This report has been professionally converted for accurate flowing-text e-book format reproduction. The purpose of this research is to investigate, design and implement a statistical analysis-based insider threat detection product deployable to resource-disadvantaged systems and provide organizations with a method for baselining the network profiles and host activities unique to their operational environments. Our system design seeks to alert the system and its operators to invest greater monitoring resources against hosts who exhibit threat characteristics of insider activity and prevent such activities from inflicting harm on the system and/or causing an information-loss event for the organization. This system provides an initial starting point for future work, implementing one means of detecting insider threat activities; this implementation results in best- and worst-case detection rates of ~74% and ~68.2%, respectively, against our test data. We believe our framework provides a reasonable starting point for future work and improvement.
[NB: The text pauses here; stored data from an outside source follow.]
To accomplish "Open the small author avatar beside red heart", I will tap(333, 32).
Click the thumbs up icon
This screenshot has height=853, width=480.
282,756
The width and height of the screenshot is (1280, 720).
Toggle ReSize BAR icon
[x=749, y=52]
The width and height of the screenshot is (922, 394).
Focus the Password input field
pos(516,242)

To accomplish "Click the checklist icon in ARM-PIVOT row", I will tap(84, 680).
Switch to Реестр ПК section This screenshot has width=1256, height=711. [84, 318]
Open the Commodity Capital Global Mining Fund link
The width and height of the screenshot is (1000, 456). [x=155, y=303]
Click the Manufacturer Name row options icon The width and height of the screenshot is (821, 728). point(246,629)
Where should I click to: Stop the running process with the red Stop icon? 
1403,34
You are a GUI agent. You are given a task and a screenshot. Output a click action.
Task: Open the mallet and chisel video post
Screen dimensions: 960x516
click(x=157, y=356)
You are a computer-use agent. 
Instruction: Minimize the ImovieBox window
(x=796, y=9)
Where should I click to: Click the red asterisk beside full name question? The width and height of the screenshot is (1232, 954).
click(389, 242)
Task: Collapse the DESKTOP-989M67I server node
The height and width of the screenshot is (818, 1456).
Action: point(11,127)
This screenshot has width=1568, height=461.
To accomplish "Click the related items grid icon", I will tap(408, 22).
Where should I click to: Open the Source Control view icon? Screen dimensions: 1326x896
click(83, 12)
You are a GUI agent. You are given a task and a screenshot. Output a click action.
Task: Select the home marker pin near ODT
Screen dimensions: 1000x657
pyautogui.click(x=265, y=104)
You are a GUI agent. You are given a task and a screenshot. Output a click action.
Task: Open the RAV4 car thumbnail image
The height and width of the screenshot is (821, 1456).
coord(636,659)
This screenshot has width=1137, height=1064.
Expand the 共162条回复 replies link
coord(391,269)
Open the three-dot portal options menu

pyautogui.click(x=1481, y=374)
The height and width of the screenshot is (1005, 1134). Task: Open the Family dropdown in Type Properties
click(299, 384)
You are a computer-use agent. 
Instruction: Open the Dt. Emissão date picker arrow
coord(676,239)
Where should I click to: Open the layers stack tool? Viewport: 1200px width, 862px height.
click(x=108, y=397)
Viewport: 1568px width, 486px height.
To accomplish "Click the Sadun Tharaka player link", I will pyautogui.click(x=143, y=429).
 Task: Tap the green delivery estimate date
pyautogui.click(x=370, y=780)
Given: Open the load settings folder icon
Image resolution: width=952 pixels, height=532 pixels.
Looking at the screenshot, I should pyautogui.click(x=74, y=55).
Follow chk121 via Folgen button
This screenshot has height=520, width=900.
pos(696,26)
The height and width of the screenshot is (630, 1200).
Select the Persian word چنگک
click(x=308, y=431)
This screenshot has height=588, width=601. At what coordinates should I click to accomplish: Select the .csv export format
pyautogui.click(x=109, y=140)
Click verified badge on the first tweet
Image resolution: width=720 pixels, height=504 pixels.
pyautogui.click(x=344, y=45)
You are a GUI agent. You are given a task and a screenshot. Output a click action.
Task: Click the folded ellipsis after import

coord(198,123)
This compilation includes a reproduction of the 2019 Worldwide Threat Assessment of the U.S. Intelligence Community.
Significant effort and expense have been spent protecting information systems from external malicious threats, but relatively little has been done to evaluate the actions of legitimate users to prevent them from engaging in malicious or otherwise damaging activity. As seen in the recent DoD leaks by Edward Snowden, Bradley Manning, and Reality Winner, the insider threat possesses significant destructive potential against national security, international relations, and global commerce interests. While external threat protection systems, like antivirus software, are established to be viable threat prevention means and are ubiquitous on modern information technology (IT) systems, detection and prevention systems focused on insider threats and are far less common. Previous work to improve insider threat detection and prevention includes efforts to apply existing frameworks and techniques to malicious activity detection, but they are disparate in their methods of classifying and assigning threat potential to the various user activity indicators. These differing means of describing malicious indicators and responding to threats are also often not applicable to the DoD due to the restrictions imposed by network authorization/validation processes and concerns unique to national security systems. We seek to alleviate this issue by producing a systems-agnostic solution capable of detecting insider activity within any organization's network without the need for integration or communications with any other external system.